La ley exige a las organizaciones no gubernamentales allí activas –unas cinco mil para un país de sólo 3,7 millones de habitantes– declarar sus fuentes de financiación extranjeras si éstas superan el 20 por ciento.

No es por cierto algo muy distinto de lo que ocurre en Estados Unidos, donde existe una ley, conocida como la Foreign Act Registration Act, que obliga a quienes representan intereses externos al país –ya sean individuos u organizaciones– revelar esas relaciones y cualquier compensación económica que reciban por ello.

Pero lo que parece normal en EE UU se convierte, por el contrario, en piedra de escándalo en Georgia, donde la califican despectivamente de “ley rusa” y obstáculo al ingreso del país en la Unión Europea.

Porque muchas de esas oenegés activas en Georgia, como antes en Ucrania, están financiadas por fundaciones occidentales como las alemanas o la National Endowment for Democracy de EE UU, instrumento al servicio del llamado “poder blando” de la superpotencia.

Los manifestantes recelan en la ley un intento del Gobierno de vincular a Georgia más a la Rusia de Putin y frustrar así sus aspiraciones de “integración euroatlántica”.

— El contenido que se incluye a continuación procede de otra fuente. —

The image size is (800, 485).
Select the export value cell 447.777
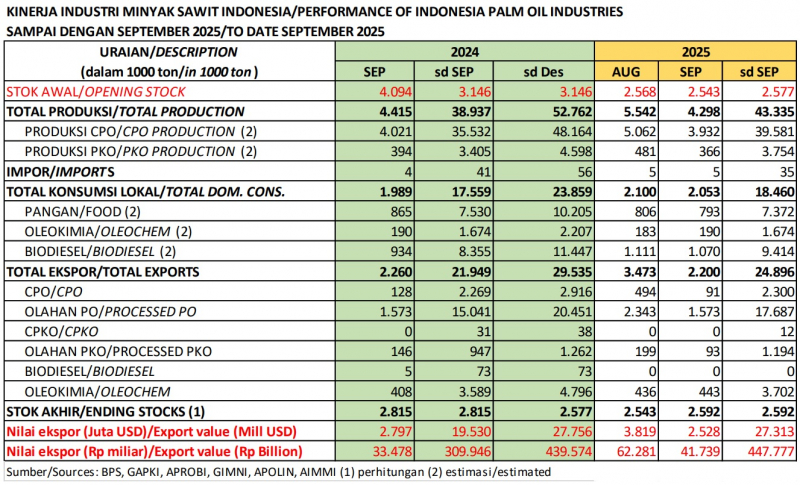click(x=763, y=450)
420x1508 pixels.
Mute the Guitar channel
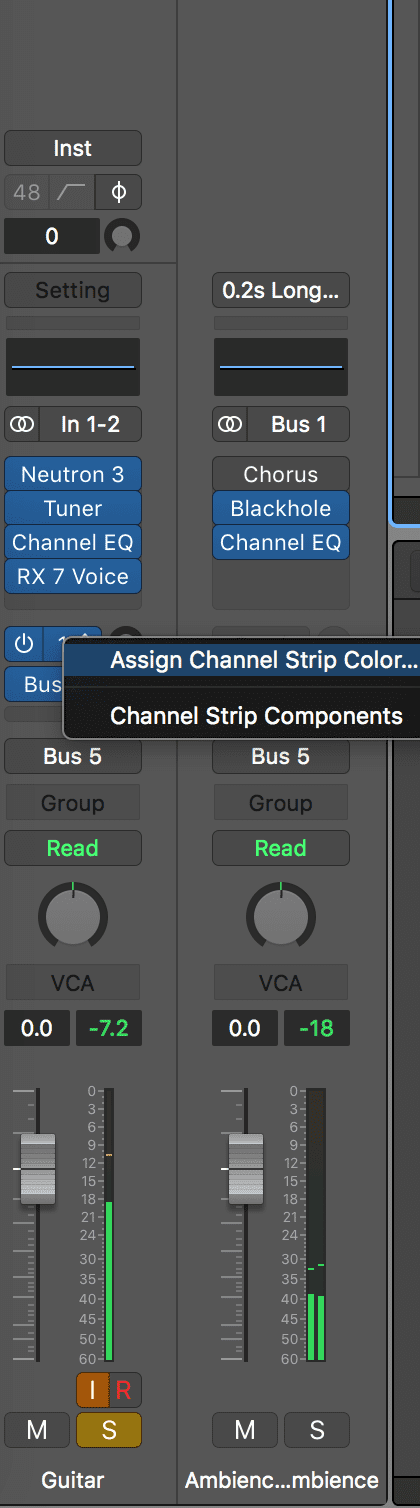point(37,1430)
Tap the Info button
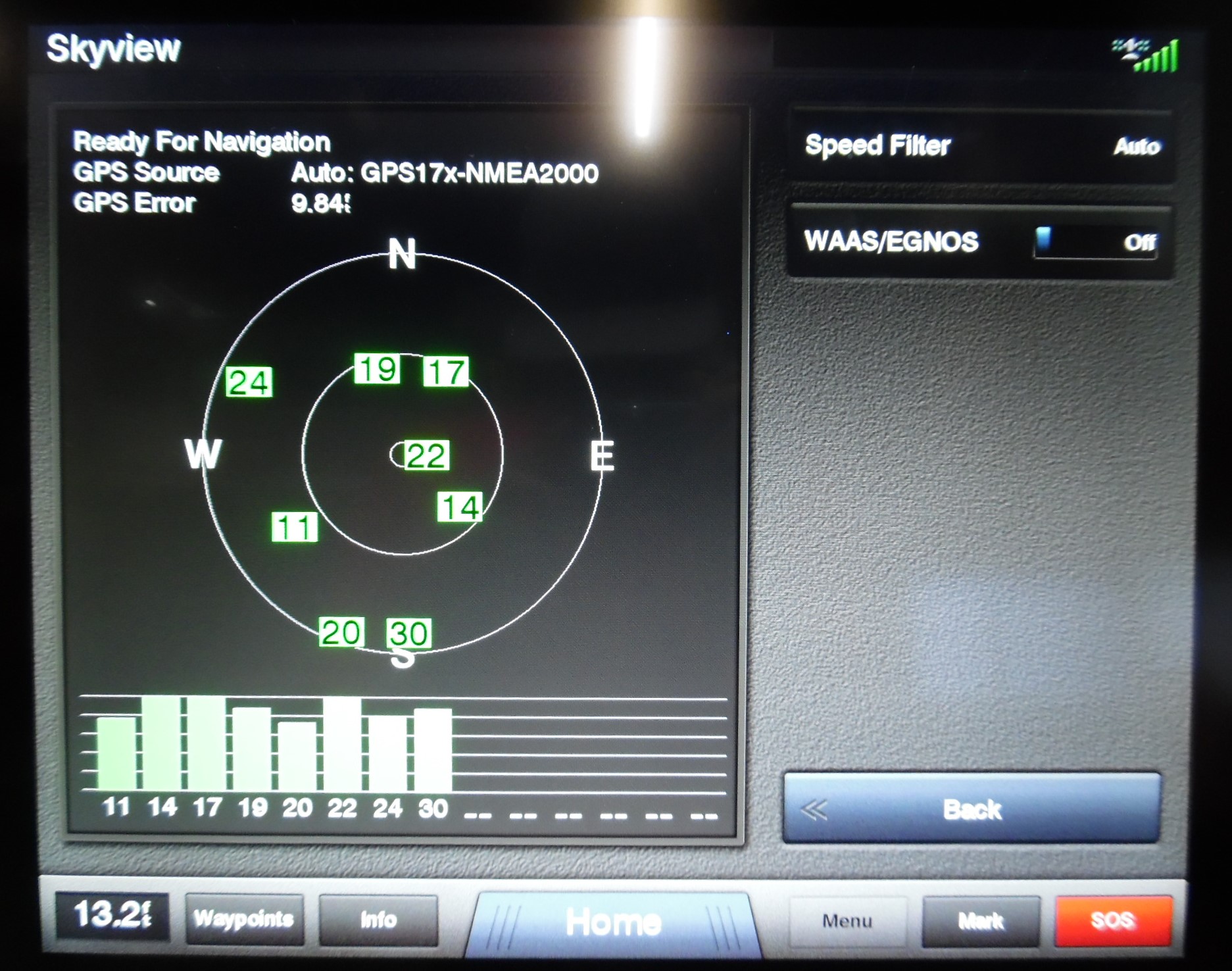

En la entrevista que mantuvo el pasado abril en Berlín con el primer ministro georgiano, Irakli Kobajidze, el canciller federal alemán, Olaf Scholz, criticó la ley por ser supuestamente contraria a “los valores y principios europeos”.

Y algunos eurodiputados, entre ellos la alemana Viola von Cramon-Taubadel, del partido Los Verdes, quieren que se retire a Georgia el estatus de candidata al ingreso en la UE y se apliquen sanciones.

Pero la propia presidenta georgiana, la pro occidental Salomé Zurabishvili, nacida en París y que ejerció algunos años como exdiplomática francesa, ya ha anunciado que vetará la ley.